How to Avoid a StalkerNovember 5, 2012 by Melanie Swick | Be the first to comment »
Being stalked isn’t directly dangerous, however, the type of people who engage in stalking tend to be, let’s say, off-balance. And by off-balance, I don’t mean a little odd like that uncle who drinks more than he should and then makes inappropriate passes at your friends. No, I mean bat-shit crazy, boil your pet rabbit alive, “it puts the lotion in the basket,” off-balance. A stalker’s mental instability usually leads to very bad endings.
There are plenty of techniques for evading a stalker, but you’ll be far safer if you avoid them to begin with.
The first and most important step is to limit the personal information you share online. Facebook alone has over 1 billion users and I’m willing to bet that you are one of them. In most cases, that presents an enormous amount of publicly available personal information to any stalker willing to spend a few minutes in front of a computer. Information such as:
- Your full name
- The city in which you live
- Where you work
- Names of your friends
- Your interests and hobbies
- Where you like to eat
- Your political views
Those are just a few examples. Did you know that depending on your privacy settings, posting to certain social media websites may even disclose your exact location and the time you arrived for the world to see? Sure, it’s fun to share your life with friends and family, and the Internet makes that a lot easier; especially when they’re scattered around the country, but you need to be aware of the risks you’re taking. If possible, either limit your social media contacts to people you already know very well in real life and ensure that your profile can only be accessed by them, or do not post any personal information.
Guarding your personal information is just as important offline, too. It’s easy to disclose enough information for a stalker to track you down without even realizing it. Think about all the cars you’ve seen with a bumper sticker proudly announcing where the owner went to college, where their children go to high school, or even what neighborhood they live in. That friendly stranger who chats with you every morning in line at Starbucks may not be so innocent, and the vagrant rummaging through your garbage might be looking for more than his next meal. One seemingly trivial detail can lead to another, followed by another, and another, until eventually, they know everything they want to about your life. For an idea of just how easily someone with a manipulative personality can learn about you from one piece of information, read Social Engineering: The Art of Human Hacking; you’ll be shocked!
Conduct a background check whenever you hire someone. This does not apply only to business owners—we all hire people from time to time; for example, perhaps you’ve hired a landscaper, babysitter, or a contractor. Any one of these people, if unstable, could become obsessed with you and your life after just a single interaction. While a background check isn’t guaranteed to weed-out all wackos, it’s likely that a stalker has been in trouble before, so you may see a warning sign before allowing them into your life.

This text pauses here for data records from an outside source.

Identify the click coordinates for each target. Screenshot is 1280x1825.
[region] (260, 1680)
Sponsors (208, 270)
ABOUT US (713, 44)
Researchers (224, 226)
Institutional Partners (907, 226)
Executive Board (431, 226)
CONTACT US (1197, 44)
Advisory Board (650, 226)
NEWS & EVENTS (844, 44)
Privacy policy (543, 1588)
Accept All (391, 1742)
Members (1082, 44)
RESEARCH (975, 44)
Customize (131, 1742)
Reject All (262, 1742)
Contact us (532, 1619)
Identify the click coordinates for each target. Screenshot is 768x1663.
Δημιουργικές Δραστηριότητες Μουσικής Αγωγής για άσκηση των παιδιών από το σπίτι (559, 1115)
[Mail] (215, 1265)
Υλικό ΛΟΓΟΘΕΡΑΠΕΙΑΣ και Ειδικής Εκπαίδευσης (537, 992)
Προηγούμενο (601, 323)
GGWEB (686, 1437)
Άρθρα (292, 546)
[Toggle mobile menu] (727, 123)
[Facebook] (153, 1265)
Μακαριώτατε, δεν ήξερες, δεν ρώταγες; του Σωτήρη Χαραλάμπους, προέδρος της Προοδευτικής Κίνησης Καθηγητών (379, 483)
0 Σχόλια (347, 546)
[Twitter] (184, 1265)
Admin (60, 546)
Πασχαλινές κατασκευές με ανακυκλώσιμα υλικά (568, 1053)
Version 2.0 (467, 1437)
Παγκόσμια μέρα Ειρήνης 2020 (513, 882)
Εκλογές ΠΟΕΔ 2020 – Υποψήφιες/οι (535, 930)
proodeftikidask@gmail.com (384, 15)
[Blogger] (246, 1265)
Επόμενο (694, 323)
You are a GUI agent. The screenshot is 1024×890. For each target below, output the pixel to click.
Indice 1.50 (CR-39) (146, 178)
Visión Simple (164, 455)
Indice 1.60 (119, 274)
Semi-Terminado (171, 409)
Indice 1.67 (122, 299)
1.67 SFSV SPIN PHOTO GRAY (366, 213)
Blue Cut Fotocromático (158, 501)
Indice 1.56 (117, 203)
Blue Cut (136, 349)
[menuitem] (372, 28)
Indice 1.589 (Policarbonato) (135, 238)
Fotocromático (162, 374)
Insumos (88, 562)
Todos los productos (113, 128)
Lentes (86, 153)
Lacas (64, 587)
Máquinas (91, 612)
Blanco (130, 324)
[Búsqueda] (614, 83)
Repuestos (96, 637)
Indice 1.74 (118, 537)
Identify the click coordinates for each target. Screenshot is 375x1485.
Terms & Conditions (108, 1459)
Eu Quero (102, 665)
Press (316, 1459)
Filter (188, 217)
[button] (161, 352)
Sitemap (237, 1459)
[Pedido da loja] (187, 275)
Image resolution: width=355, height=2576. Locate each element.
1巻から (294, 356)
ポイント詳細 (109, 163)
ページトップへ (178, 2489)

Avoid patterns, such as your route to and from work, what time you leave and arrive, or where you shop. The less predictable you can become, the more difficult it will be for a stalker to become interested in you to begin with, not to mention, find you.
If you want to make it damn near impossible for stalkers to find you, I highly recommend How to Be Invisible, by J.J. Luna. I recently read his most recent (3rd) edition of this book because I am what you might call “outspoken” when it comes to politics and society, so I have received more than my share of threats. I’m not about to compromise on my principals or values, but at the same time, I must keep my family safe, and making it harder for the crazies to find us is essential to that goal. The advice found in this book makes that possible.